La miopía estratégica de la decisión del NS2 es descorazonadora, pues demuestra nuestra incapacidad para aprender de la evolución de Europa en las últimas tres décadas. La asombrosa transformación de la Europa poscomunista después de 1990 fue posible no solo por el poderoso atractivo de la democracia y los mercados, sino sobre todo porque Rusia fue literalmente expulsada de la región. Fue este factor, por encima de todos los demás, el que permitió la ampliación de la OTAN y, posteriormente, de la UE hacia el Este, creando así las condiciones que transformaron a Europa Central de un caso de cesto de la economía, plagado de hiperinflación, en la parte de la Unión Europea de más rápido crecimiento.
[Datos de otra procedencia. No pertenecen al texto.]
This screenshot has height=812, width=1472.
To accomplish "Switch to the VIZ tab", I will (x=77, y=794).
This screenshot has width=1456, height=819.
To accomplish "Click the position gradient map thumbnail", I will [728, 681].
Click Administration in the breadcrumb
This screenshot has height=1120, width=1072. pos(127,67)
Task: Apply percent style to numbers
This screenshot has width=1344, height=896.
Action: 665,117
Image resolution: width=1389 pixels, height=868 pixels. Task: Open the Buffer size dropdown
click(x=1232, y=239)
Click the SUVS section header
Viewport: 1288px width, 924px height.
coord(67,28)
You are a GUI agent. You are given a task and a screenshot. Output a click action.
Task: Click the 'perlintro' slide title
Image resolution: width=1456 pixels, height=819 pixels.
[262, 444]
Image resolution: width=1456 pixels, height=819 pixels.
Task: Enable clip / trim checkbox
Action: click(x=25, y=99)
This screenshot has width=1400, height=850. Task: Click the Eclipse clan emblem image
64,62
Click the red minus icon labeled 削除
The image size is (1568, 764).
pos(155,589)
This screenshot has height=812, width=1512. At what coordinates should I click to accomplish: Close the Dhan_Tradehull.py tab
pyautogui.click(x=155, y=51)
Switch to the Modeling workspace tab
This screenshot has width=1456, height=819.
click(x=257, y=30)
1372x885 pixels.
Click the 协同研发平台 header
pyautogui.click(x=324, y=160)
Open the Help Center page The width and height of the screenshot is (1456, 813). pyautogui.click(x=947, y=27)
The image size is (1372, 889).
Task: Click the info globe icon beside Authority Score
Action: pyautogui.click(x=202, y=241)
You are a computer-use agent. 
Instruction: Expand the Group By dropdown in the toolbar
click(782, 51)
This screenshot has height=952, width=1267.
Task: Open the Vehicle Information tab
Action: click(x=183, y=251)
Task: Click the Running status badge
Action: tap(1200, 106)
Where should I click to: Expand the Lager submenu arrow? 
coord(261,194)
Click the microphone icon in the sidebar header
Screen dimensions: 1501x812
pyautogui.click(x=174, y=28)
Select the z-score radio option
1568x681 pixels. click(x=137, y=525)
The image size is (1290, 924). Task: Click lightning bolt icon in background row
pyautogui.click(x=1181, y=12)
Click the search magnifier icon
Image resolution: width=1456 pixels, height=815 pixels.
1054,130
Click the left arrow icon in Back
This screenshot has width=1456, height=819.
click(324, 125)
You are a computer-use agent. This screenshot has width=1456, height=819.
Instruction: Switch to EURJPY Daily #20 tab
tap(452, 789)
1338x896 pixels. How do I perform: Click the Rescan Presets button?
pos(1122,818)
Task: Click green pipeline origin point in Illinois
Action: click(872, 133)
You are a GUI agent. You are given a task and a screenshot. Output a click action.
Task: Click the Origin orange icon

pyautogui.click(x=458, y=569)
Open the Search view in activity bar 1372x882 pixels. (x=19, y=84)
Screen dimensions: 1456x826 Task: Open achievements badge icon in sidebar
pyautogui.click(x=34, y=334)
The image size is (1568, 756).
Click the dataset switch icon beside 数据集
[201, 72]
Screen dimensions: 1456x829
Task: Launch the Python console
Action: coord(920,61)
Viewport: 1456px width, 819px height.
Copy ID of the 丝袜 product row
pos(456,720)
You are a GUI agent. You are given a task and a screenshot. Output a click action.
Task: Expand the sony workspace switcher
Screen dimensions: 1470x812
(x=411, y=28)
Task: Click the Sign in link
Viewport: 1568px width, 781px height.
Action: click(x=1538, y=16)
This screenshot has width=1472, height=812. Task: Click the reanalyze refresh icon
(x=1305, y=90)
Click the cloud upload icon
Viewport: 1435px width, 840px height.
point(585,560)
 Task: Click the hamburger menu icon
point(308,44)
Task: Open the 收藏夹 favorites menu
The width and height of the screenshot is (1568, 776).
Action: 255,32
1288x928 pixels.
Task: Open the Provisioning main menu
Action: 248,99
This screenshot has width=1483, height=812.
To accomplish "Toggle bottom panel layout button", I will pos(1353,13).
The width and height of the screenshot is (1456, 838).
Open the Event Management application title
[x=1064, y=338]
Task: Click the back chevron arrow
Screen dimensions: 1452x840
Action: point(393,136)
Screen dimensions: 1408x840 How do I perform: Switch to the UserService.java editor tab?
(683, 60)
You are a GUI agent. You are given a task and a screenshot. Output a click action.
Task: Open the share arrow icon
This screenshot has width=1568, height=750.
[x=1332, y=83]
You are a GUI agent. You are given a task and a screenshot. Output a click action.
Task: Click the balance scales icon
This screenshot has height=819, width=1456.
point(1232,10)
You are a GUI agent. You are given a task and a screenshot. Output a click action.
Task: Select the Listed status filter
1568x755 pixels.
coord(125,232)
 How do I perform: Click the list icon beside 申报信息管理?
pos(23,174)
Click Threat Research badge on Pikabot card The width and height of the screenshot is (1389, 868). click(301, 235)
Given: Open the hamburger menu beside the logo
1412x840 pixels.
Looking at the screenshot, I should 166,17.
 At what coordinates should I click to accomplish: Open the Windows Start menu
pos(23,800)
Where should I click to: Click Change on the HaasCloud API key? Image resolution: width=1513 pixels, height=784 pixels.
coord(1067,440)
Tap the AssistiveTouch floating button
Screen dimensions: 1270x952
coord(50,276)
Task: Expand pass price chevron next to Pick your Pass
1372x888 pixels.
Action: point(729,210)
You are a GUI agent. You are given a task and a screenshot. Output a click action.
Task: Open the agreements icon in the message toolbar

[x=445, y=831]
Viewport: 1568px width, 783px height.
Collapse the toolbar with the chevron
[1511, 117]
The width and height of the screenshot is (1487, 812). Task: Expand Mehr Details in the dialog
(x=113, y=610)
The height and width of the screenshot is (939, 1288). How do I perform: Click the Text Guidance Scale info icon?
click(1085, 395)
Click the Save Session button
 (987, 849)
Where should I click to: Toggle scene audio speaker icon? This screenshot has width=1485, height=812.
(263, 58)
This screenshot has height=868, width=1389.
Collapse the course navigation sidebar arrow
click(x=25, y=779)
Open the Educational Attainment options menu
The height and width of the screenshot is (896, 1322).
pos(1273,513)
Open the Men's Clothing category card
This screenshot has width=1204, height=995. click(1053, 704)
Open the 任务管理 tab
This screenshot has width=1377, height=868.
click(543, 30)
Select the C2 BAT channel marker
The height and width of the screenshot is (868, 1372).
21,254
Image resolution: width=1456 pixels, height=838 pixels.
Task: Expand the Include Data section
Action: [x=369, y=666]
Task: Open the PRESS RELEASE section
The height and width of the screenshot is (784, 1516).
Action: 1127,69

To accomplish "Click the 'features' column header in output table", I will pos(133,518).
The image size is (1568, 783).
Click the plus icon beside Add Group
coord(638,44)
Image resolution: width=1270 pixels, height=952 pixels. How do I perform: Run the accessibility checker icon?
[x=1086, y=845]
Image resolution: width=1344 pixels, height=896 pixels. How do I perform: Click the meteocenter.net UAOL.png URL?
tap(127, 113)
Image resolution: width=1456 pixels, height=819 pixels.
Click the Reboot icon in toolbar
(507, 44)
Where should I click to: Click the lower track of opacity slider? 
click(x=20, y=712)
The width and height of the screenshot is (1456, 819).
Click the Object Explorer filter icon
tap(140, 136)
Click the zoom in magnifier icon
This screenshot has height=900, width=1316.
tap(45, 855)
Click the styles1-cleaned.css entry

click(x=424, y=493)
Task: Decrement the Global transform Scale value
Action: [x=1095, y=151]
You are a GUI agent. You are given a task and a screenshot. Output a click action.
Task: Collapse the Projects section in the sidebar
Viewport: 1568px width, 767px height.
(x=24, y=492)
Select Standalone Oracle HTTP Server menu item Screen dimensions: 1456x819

La seguridad nacional y la soberanía del Estado fueron la condición sine qua non del éxito de la transformación de la Europa Central poscomunista. Además, la aparición de Bielorrusia y Ucrania junto a la Federación Rusa ofrecía la mayor oportunidad hasta la fecha para que la propia Rusia saliera del ciclo imperial. Mientras se mantuviera la soberanía de Bielorrusia y Ucrania, no habría una vía de retorno al imperio para Moscú, y la Federación Rusa tendría al menos una oportunidad de convertirse en un Estado-nación “normal”.
A fin de cuentas, la realidad de la geopolítica de Europa Oriental es que, a pesar de nuestra atención y apoyo a la lucha de Ucrania para preservar y proteger su independencia de Rusia, no existen soluciones para un solo país en la valla oriental de la OTAN, sino solo regionales. Para que el flanco oriental de la OTAN sea seguro, debe haber un acuerdo regional que preserve tanto a Ucrania como a Bielorrusia como Estados viables y seguros. Nuestro fracaso en la política sobre Bielorrusia es especialmente atroz, pues si Estados Unidos y sus aliados no se esfuerzan al menos por competir por la influencia en Bielorrusia, Rusia puede dar forma a la periferia de Europa y, a su vez, seguir compitiendo por la influencia en la propia Europa, como ha podido hacer cada vez más, sobre todo en la última década. A la luz del acuerdo NS2 y de lo que significa en términos geoestratégicos, la continuidad de la independencia de Ucrania ha quedado aún más en entredicho, mientras que Bielorrusia ya no está en condiciones de trazar un rumbo ni siquiera cuasi-independiente de Rusia, lo que hace prácticamente inalcanzable una solución regional a la ecuación de seguridad en la región que favorezca a la OTAN. Y si Putin completa el proceso de remontar el núcleo imperial ruso, sus instalaciones de blindaje y misiles estarán justo en la frontera oriental de la OTAN.
Cuando se examina la historia reciente de Europa, solo hay unas pocas decisiones políticas que, en retrospectiva, merecen ser calificadas de transformadoras, ya que pusieron en marcha desarrollos que darían forma a las relaciones de poder entre los Estados durante años. Todavía no hemos visto el impacto total del acuerdo NS2, pero podría decirse que las consecuencias del acuerdo entre Estados Unidos y Alemania repercutirán en toda Europa durante años.